Abstract:Text-Video Retrieval (TVR) methods typically match query-candidate pairs by aligning text and video features in coarse-grained, fine-grained, or combined (coarse-to-fine) manners. However, these frameworks predominantly employ a one(query)-to-one(candidate) alignment paradigm, which struggles to discern nuanced differences among candidates, leading to frequent mismatches. Inspired by Comparative Judgement in human cognitive science, where decisions are made by directly comparing items rather than evaluating them independently, we propose TokenBinder. This innovative two-stage TVR framework introduces a novel one-to-many coarse-to-fine alignment paradigm, imitating the human cognitive process of identifying specific items within a large collection.

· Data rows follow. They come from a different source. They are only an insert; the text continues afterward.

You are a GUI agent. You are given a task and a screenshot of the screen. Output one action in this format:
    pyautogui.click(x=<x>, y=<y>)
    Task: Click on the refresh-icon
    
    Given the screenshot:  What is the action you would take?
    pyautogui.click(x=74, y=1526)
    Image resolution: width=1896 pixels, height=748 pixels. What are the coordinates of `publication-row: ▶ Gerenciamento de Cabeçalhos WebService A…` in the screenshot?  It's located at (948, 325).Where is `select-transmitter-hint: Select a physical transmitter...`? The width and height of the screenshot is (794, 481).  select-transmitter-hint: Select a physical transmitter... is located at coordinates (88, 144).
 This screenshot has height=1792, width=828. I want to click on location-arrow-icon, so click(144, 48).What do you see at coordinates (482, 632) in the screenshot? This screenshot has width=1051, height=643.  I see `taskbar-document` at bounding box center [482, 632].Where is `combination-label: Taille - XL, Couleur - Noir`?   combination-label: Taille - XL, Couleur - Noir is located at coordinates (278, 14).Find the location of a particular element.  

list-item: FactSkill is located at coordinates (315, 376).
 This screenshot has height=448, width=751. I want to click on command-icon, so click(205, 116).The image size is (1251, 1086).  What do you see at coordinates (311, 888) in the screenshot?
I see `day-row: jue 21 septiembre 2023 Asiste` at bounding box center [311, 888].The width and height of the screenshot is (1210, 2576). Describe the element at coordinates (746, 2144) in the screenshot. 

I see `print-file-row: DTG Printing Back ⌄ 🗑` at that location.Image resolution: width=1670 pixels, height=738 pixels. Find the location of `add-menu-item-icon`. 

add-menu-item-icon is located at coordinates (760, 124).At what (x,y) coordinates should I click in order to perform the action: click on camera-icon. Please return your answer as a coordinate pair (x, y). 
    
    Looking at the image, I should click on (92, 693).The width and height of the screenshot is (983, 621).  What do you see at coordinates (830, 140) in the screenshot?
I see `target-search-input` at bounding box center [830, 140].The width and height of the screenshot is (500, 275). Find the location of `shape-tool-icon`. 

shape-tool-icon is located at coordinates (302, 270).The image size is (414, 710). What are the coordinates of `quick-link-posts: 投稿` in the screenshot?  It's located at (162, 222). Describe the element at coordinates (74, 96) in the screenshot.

Our method employs a Focused-view Fusion Network with a sophisticated cross-attention mechanism, dynamically aligning and comparing features across multiple videos to capture finer nuances and contextual variations. Extensive experiments on six benchmark datasets confirm that TokenBinder substantially outperforms existing state-of-the-art methods. These results demonstrate its robustness and the effectiveness of its fine-grained alignment in bridging intra- and inter-modality information gaps in TVR tasks.